WORK REQUIRED: The lines to be copied are those below that contain "card".

Pixel coordinate grounding data:
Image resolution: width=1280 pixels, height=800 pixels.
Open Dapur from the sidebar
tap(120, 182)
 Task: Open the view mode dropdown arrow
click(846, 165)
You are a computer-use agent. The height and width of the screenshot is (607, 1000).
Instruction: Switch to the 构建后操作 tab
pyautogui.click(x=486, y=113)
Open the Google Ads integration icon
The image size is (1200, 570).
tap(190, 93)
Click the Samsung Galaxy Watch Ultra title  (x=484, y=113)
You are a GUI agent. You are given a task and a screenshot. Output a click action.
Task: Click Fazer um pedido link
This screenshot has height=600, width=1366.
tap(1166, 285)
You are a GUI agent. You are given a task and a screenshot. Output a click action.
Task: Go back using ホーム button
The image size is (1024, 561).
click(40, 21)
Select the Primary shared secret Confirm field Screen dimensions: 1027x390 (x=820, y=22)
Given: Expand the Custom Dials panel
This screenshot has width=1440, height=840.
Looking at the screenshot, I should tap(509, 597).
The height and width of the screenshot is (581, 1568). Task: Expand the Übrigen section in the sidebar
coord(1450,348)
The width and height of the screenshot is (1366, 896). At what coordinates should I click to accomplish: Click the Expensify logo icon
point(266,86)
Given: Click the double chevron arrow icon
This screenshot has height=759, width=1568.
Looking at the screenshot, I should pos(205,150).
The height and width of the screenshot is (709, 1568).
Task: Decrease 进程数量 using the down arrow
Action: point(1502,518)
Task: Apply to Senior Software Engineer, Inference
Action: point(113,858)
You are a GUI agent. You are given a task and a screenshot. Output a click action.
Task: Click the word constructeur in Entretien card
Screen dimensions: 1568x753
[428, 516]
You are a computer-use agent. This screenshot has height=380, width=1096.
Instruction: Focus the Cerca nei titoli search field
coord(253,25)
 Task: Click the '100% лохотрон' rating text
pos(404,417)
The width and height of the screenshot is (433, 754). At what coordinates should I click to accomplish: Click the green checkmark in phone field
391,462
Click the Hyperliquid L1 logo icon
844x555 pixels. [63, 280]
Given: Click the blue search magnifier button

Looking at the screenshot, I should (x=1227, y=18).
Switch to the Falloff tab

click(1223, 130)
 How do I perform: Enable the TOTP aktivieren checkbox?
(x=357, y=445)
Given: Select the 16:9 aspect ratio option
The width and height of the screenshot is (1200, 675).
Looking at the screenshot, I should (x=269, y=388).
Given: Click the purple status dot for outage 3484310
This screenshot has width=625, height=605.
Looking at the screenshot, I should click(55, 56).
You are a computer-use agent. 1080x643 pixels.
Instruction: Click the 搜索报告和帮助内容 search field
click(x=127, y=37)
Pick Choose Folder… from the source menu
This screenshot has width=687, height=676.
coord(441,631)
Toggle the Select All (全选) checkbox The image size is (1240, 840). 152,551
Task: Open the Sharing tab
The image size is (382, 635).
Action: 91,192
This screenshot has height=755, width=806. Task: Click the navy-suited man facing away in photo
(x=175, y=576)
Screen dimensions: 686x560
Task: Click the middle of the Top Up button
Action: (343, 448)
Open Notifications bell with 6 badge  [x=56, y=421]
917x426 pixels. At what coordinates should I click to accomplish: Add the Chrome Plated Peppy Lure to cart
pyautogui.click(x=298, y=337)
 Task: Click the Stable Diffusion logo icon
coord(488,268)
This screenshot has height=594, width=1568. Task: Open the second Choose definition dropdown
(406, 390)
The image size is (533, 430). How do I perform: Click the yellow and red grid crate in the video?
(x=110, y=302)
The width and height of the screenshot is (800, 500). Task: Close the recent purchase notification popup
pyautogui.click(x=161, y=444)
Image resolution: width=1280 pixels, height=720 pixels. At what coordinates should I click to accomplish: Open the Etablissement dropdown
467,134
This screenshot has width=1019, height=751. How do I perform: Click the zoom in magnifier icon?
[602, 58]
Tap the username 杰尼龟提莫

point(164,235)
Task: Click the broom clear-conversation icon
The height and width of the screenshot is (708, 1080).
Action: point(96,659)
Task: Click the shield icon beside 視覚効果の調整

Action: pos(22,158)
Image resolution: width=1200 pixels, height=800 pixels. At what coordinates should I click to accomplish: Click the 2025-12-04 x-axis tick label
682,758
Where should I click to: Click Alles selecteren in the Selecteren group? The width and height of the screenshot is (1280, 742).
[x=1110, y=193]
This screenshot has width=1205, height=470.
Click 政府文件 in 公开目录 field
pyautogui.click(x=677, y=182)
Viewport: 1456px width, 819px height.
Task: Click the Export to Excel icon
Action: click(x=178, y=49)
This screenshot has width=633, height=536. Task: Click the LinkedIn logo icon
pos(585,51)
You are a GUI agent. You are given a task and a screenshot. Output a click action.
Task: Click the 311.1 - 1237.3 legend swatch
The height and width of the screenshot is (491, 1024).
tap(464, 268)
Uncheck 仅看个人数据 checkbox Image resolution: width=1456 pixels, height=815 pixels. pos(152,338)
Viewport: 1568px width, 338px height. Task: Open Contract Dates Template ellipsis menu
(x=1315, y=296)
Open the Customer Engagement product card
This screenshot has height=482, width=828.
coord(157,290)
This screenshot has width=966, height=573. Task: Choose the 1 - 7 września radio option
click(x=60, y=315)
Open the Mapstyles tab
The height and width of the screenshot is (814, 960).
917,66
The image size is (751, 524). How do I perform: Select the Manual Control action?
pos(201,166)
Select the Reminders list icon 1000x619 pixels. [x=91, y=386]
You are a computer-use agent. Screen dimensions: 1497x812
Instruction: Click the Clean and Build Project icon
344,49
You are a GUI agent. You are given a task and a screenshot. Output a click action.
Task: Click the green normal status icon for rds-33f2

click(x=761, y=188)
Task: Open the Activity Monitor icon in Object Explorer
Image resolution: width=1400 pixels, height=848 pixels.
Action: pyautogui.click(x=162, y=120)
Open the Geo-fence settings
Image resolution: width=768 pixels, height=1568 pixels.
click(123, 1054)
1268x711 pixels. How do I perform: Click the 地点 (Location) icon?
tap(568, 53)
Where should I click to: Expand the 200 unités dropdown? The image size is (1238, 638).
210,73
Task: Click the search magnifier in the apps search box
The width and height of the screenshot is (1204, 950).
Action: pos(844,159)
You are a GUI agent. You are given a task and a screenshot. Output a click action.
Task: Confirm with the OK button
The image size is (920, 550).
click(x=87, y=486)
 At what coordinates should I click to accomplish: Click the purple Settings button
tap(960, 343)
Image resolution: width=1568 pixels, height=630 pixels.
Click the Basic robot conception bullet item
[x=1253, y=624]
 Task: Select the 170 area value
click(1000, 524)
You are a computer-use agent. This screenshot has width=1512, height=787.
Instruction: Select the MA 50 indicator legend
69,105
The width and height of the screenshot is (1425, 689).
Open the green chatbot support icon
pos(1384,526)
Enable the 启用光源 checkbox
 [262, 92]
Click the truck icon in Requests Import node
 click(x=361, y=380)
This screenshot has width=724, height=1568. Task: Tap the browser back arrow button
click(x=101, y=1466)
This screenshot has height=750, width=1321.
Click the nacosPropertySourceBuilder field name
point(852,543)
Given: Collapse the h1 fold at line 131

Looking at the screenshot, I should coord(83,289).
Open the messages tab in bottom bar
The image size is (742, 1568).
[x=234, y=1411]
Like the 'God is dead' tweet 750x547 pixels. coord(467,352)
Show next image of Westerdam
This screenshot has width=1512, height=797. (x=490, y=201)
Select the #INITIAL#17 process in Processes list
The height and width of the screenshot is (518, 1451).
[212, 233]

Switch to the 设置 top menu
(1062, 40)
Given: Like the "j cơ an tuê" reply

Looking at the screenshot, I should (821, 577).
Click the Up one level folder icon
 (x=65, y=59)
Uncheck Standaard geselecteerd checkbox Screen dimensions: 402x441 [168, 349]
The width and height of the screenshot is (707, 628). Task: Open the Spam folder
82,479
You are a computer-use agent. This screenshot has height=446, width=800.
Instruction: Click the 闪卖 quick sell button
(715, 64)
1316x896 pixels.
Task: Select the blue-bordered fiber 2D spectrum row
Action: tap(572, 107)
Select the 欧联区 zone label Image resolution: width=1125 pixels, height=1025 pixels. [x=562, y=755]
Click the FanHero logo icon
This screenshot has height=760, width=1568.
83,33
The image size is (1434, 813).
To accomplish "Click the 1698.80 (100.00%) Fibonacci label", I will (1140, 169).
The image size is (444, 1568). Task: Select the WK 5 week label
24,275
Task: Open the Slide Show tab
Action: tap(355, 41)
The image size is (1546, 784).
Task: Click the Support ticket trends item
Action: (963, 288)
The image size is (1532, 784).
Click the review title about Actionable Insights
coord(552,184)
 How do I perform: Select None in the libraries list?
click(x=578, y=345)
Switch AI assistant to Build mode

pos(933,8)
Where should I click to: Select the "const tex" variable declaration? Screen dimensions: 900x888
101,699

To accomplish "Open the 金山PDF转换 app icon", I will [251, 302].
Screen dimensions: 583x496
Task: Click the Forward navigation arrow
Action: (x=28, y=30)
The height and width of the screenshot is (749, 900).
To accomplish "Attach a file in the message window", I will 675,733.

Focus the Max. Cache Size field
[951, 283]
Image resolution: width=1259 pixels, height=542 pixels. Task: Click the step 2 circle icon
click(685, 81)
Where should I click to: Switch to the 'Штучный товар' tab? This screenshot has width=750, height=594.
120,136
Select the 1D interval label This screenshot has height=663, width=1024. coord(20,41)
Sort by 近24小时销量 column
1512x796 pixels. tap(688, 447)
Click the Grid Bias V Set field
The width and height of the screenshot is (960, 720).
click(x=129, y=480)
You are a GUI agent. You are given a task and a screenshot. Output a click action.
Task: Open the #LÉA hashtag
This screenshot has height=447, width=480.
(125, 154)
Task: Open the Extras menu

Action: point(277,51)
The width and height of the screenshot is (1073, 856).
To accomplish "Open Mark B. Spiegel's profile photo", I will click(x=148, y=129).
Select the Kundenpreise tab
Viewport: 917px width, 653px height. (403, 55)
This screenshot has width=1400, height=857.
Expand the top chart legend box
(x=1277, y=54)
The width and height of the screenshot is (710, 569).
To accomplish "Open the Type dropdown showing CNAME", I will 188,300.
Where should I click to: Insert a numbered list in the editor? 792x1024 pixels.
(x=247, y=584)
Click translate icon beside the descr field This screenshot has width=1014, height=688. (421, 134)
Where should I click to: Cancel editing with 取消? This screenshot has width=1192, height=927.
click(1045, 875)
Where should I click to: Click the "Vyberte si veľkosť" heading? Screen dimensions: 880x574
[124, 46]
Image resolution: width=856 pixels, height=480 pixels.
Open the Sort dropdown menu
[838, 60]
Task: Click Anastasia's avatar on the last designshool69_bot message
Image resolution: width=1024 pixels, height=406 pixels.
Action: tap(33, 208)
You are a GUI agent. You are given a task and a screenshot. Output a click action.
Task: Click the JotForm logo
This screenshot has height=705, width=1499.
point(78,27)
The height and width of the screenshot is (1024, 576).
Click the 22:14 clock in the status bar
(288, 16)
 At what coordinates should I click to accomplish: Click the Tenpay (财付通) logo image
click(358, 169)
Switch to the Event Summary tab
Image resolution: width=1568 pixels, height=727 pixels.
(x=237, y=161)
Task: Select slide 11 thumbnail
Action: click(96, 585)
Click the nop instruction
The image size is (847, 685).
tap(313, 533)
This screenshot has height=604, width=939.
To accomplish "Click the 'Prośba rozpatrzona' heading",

YOUR RESPONSE:
Task: Click the word constructeur in Entretien card
Open the Customer Engagement product card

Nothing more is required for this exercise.